A fungal β-fructofuranosidase displaying high level FOS synthesis has been isolated from

A. japonicus. The fungal strain producing this enzyme was initially classified as A. niger ATCC

20611 and reports on this enzyme, named FopA, refer to it as an A. niger enzyme (Hidaka et al. 1988; Hirayama et al. 1989; Nishizawa et al. 2001; Yanai et al. 2001). The strain was later reclassified as A. japonicus ATCC 20611 (ATCC culture collection database;

http://www.lgcpromochem-atcc.com, Yuan et al. 2006).

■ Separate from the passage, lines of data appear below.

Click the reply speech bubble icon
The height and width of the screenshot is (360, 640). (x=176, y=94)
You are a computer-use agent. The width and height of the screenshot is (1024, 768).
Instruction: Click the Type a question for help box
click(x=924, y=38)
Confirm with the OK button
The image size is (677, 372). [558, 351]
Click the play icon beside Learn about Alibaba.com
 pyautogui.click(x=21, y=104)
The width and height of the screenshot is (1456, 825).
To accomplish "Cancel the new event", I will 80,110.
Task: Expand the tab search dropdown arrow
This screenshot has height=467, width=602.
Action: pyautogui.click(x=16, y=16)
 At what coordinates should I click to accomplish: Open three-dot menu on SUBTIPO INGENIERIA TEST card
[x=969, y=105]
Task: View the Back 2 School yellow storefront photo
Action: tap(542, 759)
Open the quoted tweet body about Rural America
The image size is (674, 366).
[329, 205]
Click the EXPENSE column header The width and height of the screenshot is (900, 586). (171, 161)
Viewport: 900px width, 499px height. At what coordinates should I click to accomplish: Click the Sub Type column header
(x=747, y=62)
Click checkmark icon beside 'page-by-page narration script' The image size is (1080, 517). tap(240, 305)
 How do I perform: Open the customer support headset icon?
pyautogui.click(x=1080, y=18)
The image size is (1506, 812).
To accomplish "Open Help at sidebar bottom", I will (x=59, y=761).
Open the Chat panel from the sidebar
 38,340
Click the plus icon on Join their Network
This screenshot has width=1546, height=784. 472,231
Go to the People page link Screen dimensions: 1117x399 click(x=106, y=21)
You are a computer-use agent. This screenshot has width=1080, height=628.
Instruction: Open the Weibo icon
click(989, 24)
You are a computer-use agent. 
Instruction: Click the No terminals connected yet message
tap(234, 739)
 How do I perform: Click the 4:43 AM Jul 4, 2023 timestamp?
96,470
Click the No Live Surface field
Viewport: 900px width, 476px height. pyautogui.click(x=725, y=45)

FopA is very well studied and it has been shown to be one of the most efficient FOS synthesising β-fructofuranosidases. The enzyme has been purified and the coding gene sequence is known (Yanai et al. 2001). It produces inulin-type FOS from sucrose with 1-kestose (GF2), nystose (GF3) and

β-fructofuranosylnystose (GF4) as major products. By virtue of a Ut:Uh ratio of 14.2,

A. japonicus ATCC 20611 was initially identified as harbouring an enzyme displaying good FOS

synthesis potential. The second best candidate in the screen for FOS synthesising microbes/enzymes was Aureobasidium pullulans with a Ut:Uh ratio of 9.8 (Hidaka et al. 1988).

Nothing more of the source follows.